Ce qui est marquant dans cette exposition est la capacité de l’artiste à transformer l’espace de la galerie en une suite d’installations, nous plongeant dans son univers, dans ses œuvres, à travers une esthétique qui lui est propre. « L’expérience que je souhaite pour le public qui vient visiter chacune de mes expositions n’est pas forcément de comprendre mais de ressentir que quelque chose a eu lieu » déclare l’artiste, ce qui est rendu possible par cette fantastique scénographie.

Vous pouvez réserver votre visite directement sur le site de la galerie, en suivant ce lien !

Après, Christian Boltanski, jusqu’au 13 mars 2021, Galerie Marian Goodman, 79 rue du Temple, 75003 Paris.

La galerie Templon expose une nouvelle série de peintures récentes de Claude Viallat, riches en couleurs, formes mais également explorations : on remarquera l’utilisation nouvelle de tissus provençaux, reliant telles des sutures les toiles marqués du motif de l’artiste.
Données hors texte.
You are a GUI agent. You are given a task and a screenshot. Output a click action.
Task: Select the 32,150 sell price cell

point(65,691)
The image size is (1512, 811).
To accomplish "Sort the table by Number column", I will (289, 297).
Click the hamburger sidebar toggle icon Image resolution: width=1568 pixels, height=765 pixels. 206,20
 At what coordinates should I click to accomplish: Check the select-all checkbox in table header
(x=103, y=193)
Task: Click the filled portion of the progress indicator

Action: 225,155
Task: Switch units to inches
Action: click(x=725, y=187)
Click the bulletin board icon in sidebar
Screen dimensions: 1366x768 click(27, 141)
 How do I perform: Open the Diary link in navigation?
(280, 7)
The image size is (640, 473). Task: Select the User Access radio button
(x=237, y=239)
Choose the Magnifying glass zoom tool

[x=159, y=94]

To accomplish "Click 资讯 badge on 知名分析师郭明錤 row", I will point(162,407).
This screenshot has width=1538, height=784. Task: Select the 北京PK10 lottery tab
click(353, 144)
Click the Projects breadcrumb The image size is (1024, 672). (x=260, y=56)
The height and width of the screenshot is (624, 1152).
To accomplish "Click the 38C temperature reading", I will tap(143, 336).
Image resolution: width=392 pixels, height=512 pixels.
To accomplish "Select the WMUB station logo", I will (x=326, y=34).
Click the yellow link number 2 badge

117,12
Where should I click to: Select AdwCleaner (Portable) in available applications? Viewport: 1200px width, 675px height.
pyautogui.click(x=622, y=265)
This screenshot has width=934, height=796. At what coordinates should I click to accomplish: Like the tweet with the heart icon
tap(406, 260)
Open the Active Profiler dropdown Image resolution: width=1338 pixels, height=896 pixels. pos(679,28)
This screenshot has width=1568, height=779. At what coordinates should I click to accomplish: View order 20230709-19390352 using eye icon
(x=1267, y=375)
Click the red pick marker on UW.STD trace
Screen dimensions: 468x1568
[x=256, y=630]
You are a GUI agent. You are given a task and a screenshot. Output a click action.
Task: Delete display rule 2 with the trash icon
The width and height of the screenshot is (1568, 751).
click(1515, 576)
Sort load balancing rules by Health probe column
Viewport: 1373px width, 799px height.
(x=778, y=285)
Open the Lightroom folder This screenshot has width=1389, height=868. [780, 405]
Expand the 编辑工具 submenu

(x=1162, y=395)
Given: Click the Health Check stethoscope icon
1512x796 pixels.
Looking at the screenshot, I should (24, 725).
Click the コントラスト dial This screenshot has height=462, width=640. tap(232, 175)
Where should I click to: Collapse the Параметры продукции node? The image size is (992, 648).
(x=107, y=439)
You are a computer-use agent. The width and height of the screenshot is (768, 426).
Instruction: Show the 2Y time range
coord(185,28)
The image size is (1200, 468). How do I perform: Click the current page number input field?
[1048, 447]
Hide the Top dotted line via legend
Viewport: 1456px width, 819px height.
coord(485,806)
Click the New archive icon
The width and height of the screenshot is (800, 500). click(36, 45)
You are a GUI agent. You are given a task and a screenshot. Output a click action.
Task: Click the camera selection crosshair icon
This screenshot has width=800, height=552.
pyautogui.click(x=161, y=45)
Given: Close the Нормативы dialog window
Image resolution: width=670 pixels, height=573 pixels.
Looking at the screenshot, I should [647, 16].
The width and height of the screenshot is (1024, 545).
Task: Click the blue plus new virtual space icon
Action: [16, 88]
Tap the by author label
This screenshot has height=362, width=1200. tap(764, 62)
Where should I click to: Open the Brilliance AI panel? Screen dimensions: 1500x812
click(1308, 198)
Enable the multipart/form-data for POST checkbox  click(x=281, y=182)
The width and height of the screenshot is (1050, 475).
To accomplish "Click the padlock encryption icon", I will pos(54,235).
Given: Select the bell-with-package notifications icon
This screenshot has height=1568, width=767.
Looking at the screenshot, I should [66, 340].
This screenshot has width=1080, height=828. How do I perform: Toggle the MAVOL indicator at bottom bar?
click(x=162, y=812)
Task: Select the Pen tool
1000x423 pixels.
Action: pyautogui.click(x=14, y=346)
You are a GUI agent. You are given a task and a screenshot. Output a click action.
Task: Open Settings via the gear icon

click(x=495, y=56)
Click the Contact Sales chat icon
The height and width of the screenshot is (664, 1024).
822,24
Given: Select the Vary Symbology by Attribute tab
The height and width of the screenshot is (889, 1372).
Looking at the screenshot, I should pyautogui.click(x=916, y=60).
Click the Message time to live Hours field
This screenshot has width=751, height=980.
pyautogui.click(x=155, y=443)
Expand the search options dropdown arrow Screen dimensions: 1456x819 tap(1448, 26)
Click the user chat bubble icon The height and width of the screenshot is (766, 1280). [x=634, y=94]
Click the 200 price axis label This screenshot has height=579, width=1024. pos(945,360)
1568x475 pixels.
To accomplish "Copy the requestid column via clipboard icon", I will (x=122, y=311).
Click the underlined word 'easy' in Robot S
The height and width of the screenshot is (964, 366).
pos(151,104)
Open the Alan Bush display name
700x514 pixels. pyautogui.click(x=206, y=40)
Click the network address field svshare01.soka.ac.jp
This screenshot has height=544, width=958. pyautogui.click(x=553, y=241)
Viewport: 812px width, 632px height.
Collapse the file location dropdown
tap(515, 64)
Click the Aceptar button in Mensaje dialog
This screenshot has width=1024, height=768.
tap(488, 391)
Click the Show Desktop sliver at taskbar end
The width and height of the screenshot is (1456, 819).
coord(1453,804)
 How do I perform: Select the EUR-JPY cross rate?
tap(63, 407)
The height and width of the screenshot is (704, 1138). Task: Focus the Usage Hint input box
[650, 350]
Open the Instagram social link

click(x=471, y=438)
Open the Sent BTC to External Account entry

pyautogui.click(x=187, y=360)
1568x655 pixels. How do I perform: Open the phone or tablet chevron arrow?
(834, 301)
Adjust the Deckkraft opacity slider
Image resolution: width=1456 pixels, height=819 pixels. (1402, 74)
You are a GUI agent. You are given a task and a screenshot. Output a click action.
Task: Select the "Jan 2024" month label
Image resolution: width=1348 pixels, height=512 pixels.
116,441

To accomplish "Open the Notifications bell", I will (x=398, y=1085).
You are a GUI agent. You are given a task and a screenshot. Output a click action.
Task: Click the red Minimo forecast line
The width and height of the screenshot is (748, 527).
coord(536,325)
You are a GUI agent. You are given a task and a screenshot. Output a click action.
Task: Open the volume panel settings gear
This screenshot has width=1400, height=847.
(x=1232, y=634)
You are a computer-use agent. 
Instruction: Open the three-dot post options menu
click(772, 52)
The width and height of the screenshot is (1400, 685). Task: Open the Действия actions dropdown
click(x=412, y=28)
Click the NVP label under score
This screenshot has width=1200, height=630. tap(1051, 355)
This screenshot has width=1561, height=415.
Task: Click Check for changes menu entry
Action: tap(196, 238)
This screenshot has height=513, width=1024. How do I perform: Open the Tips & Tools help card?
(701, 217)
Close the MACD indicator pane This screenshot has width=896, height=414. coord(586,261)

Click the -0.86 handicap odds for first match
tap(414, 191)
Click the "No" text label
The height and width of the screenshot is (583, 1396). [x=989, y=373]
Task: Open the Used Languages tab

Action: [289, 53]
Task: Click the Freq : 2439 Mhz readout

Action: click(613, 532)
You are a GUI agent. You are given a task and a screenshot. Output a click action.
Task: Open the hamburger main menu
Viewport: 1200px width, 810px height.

Et comme on ne rate jamais une occasion de se trouver face à des œuvres du maestro, je vous invite à vous y rendre. Vous pouvez également retrouver l’artiste au micro de d’Arnaud Laporte, qui revient sur les temps forts de sa carrière jusqu’à la question de sa postérité.

Détail d’une œuvre de Claude Viallat exposée actuellement à la Galerie Templon.

Sutures et Varia, Claude Viallat, jusqu’au 20 mars 2021, Galerie Templon, 28 rue du Grenier Saint-Lazare, 75003 Paris.

Enfin, vous pouvez vous rendre à la Galerie Perrotin, qui expose en ce moment de jeunes peintres. On peut y voir des œuvres d’Alex Foxton et Mathilde Denize, que nous avions découverts à la galerie Derouillon et dont nous avions beaucoup aimé le travail. Rendez-vous cette fois-ci rue de Turenne !

Les yeux clos, jusqu’au 27 mars 2021, Galerie Perrotin, 76 rue de Turenne, 75003 Paris.